Write out exactly the lines below from the one containing "Image resolution: width=851" to the last, both ends kept, and nothing more; skip all pictures.

──────────

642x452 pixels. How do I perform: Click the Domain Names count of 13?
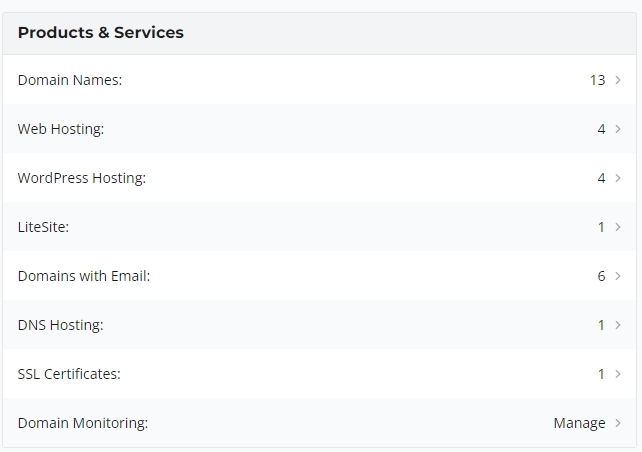[598, 80]
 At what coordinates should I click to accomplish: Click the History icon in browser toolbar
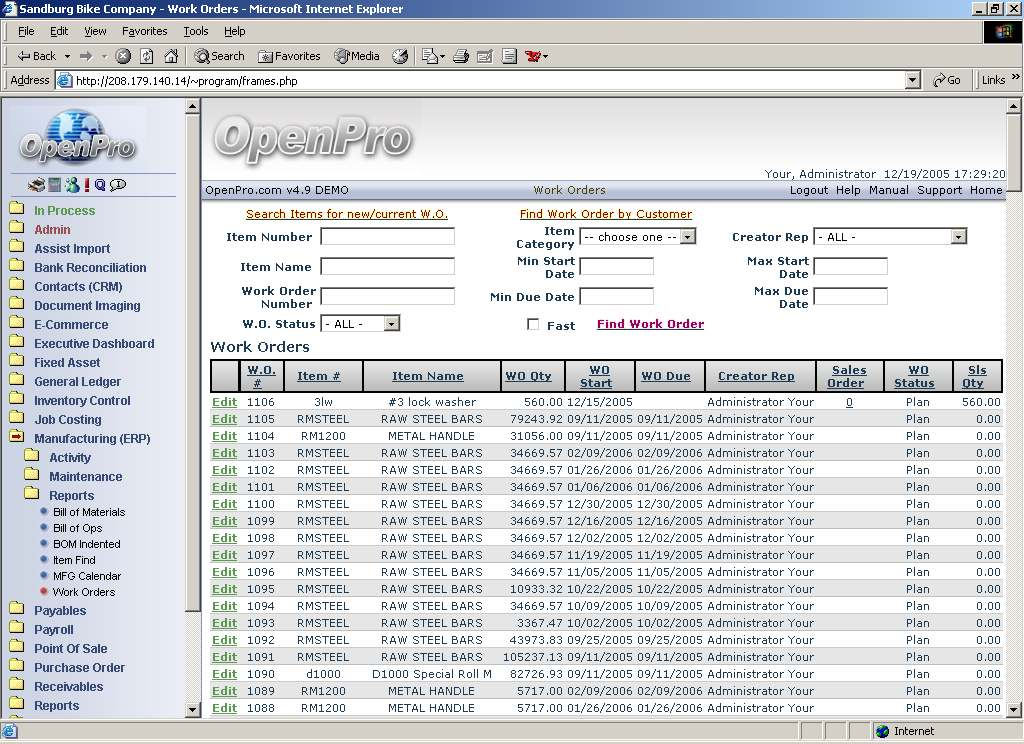(x=400, y=56)
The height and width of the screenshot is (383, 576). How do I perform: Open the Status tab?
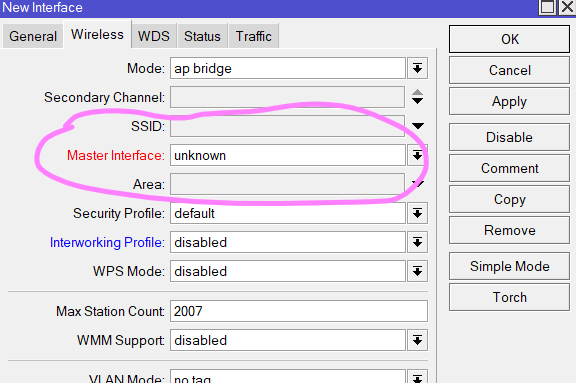202,36
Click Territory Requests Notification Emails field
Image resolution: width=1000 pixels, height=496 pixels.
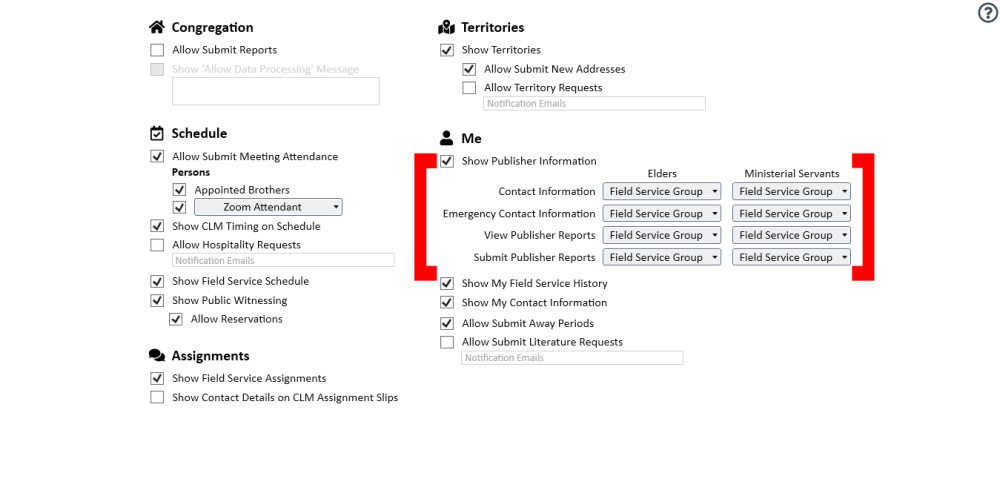point(594,103)

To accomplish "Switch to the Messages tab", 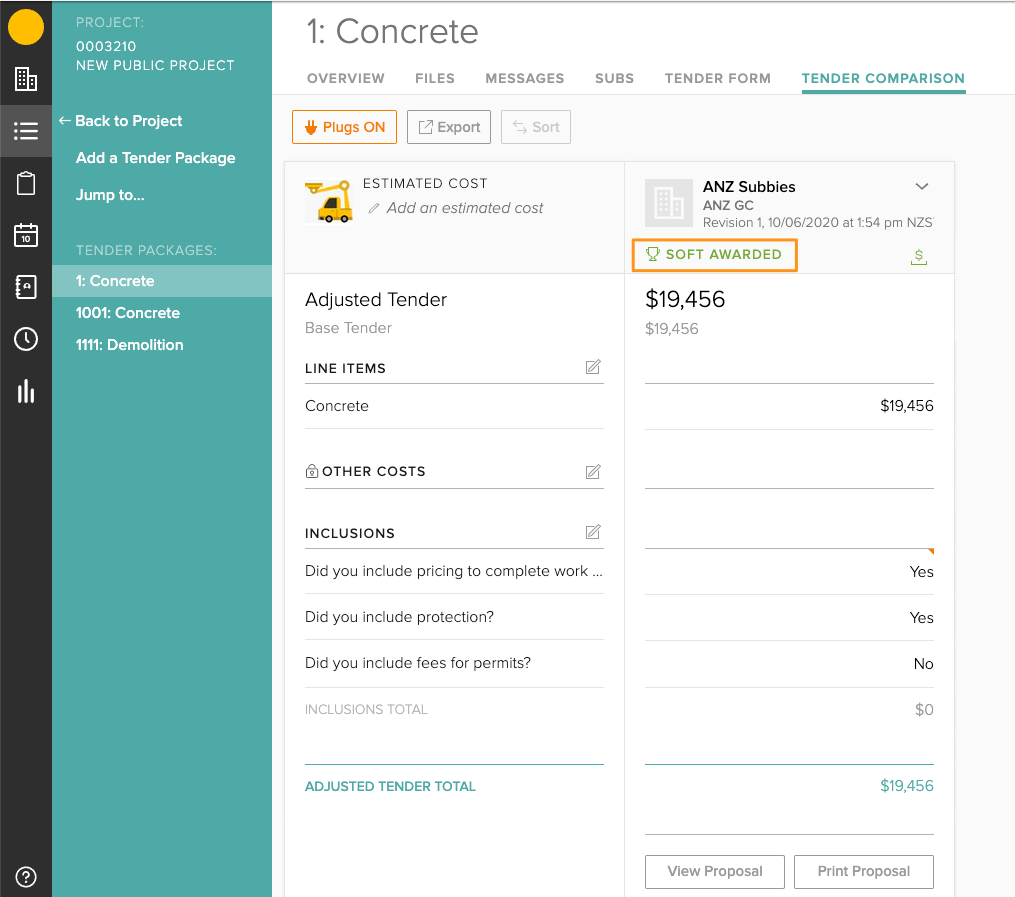I will click(524, 78).
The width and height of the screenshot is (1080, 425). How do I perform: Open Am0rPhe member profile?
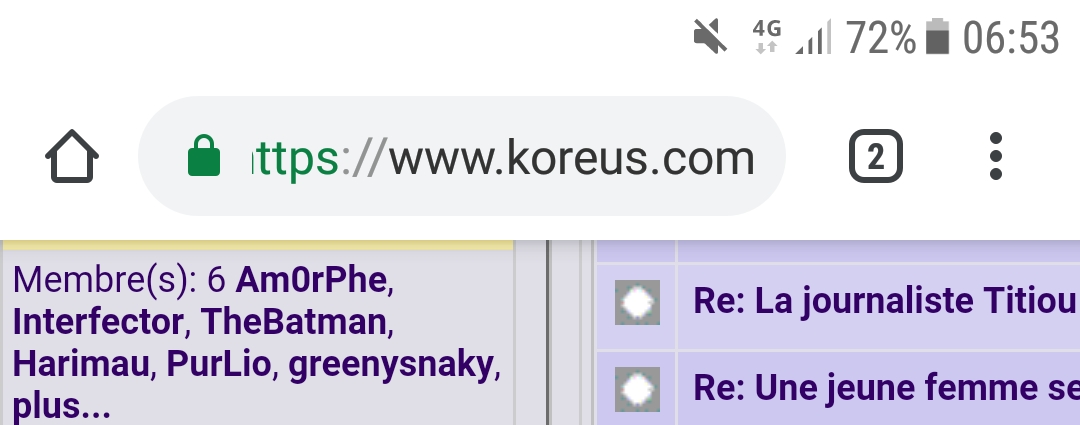point(310,280)

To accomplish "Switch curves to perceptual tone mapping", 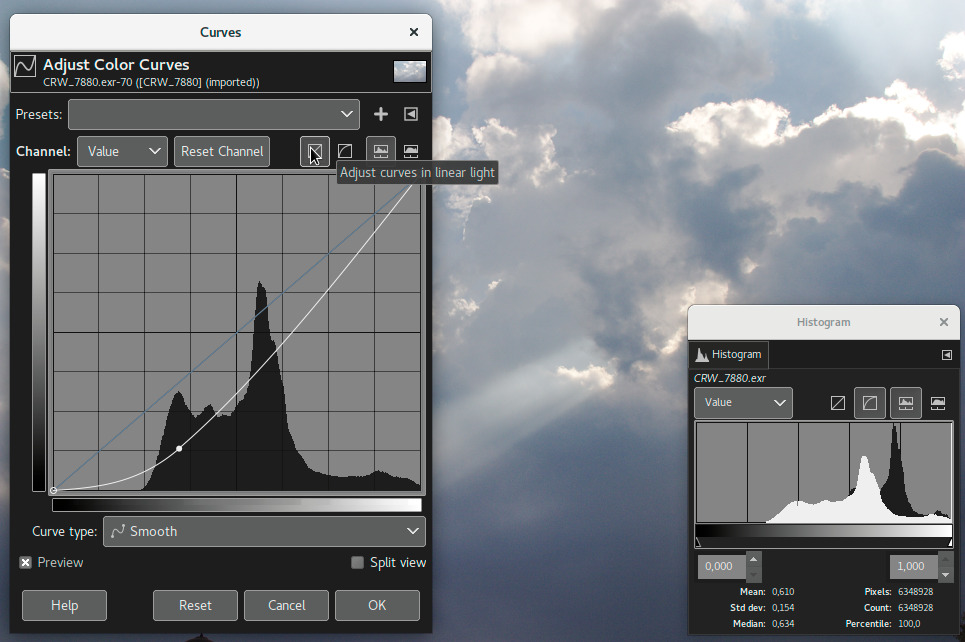I will [x=345, y=150].
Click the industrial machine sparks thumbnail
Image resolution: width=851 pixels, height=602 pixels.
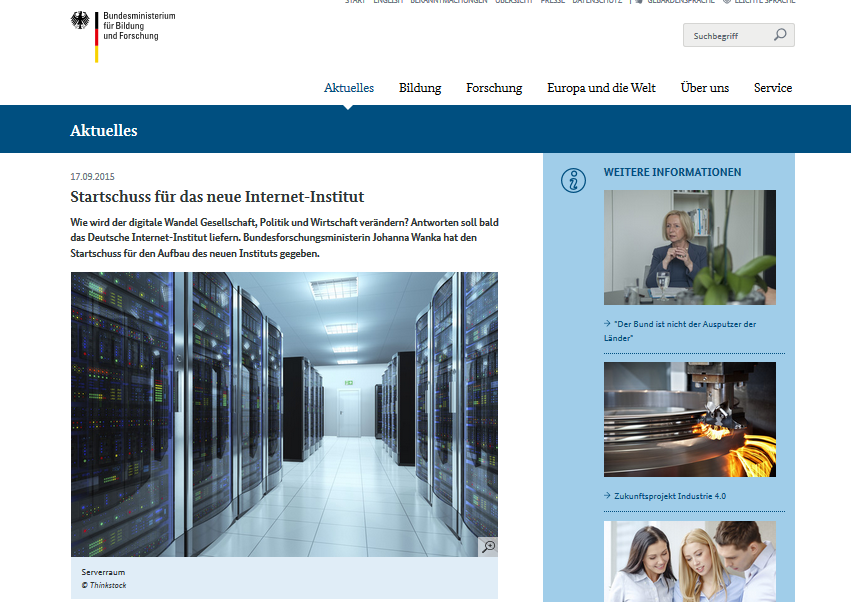[x=689, y=419]
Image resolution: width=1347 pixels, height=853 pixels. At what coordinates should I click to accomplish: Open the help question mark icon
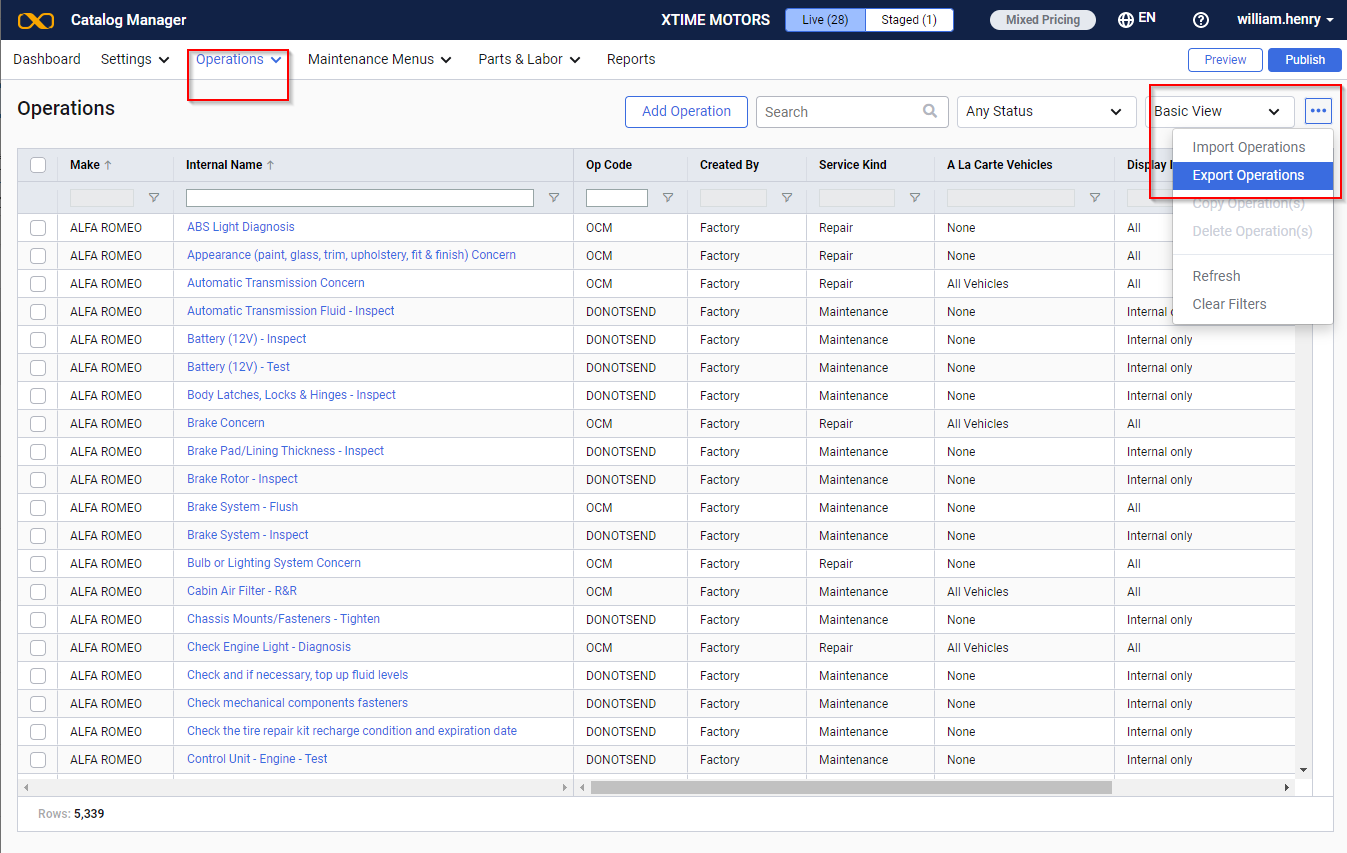click(1201, 20)
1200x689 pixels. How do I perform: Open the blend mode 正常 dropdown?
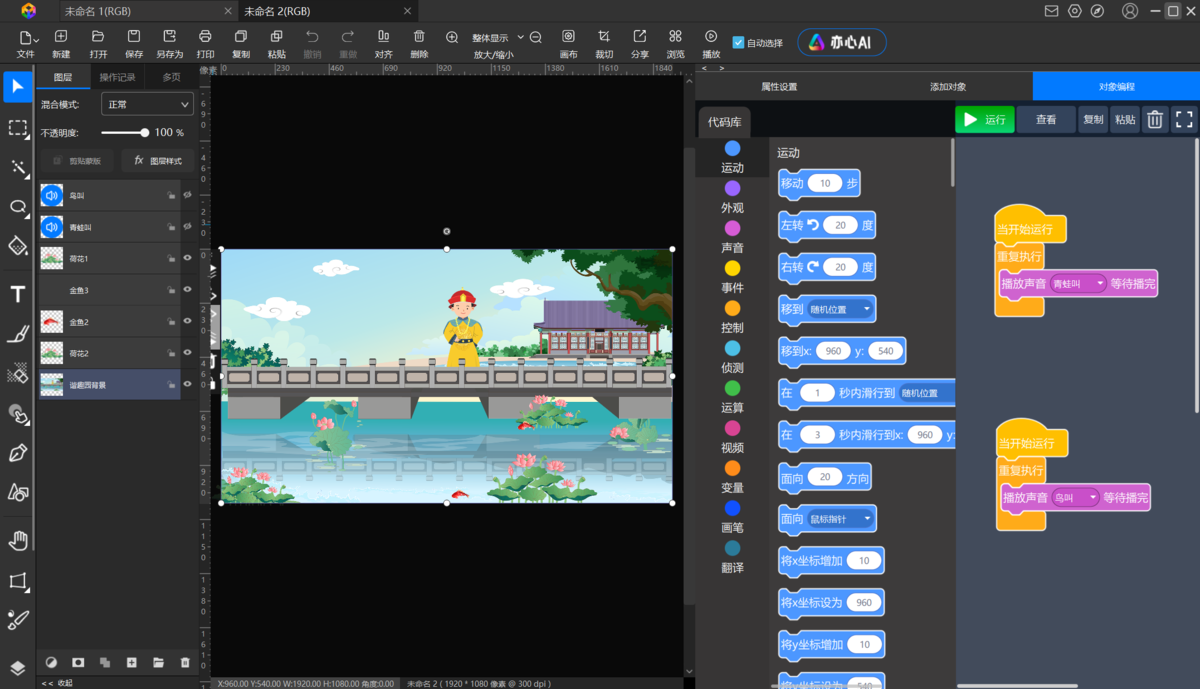pyautogui.click(x=147, y=104)
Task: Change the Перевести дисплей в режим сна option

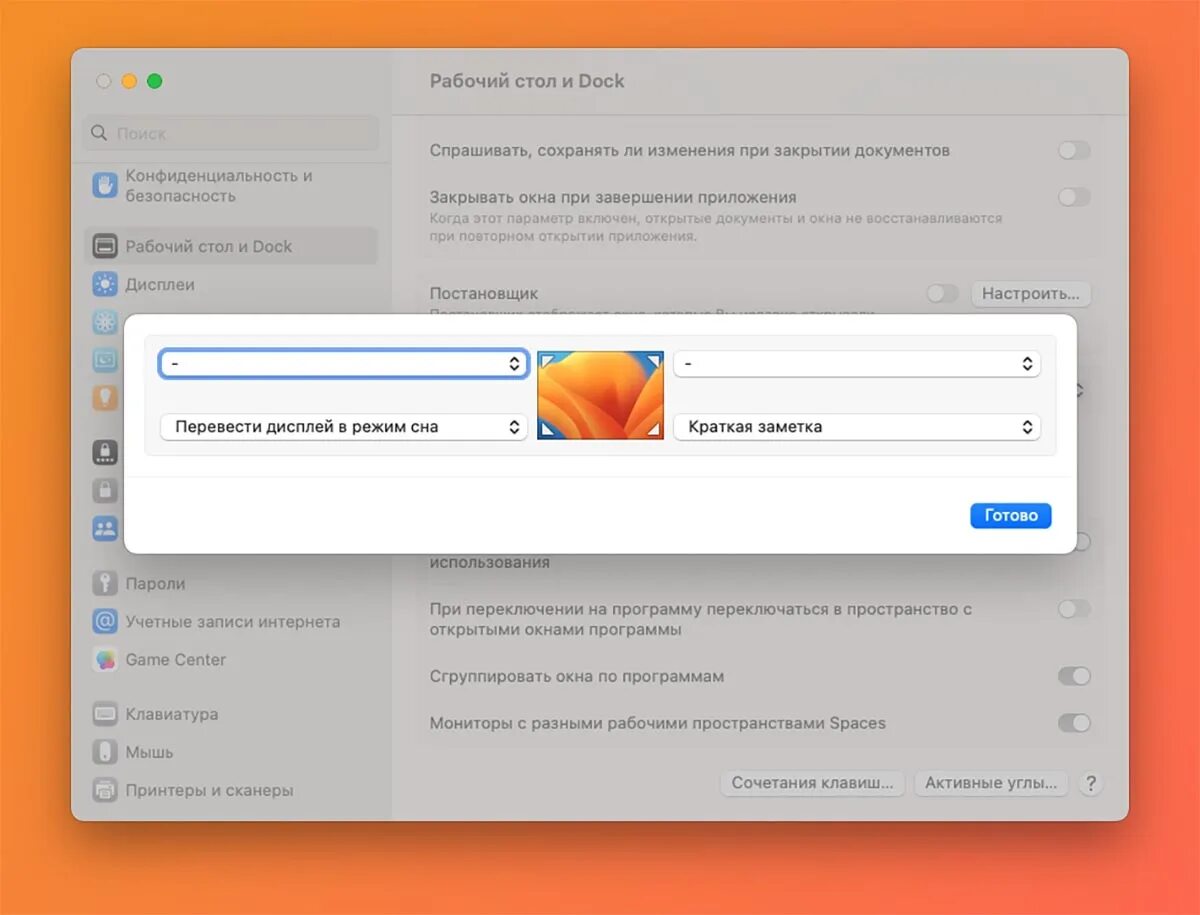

──────────

_ANSWER TO THIS EXERCISE_
Image resolution: width=851 pixels, height=602 pixels.
[x=689, y=419]
Image resolution: width=1347 pixels, height=853 pixels. At what coordinates should I click to accomplish: Open the help question mark icon
click(1201, 20)
1200x689 pixels. How do I perform: Open the blend mode 正常 dropdown?
pyautogui.click(x=147, y=104)
Task: Change the Перевести дисплей в режим сна option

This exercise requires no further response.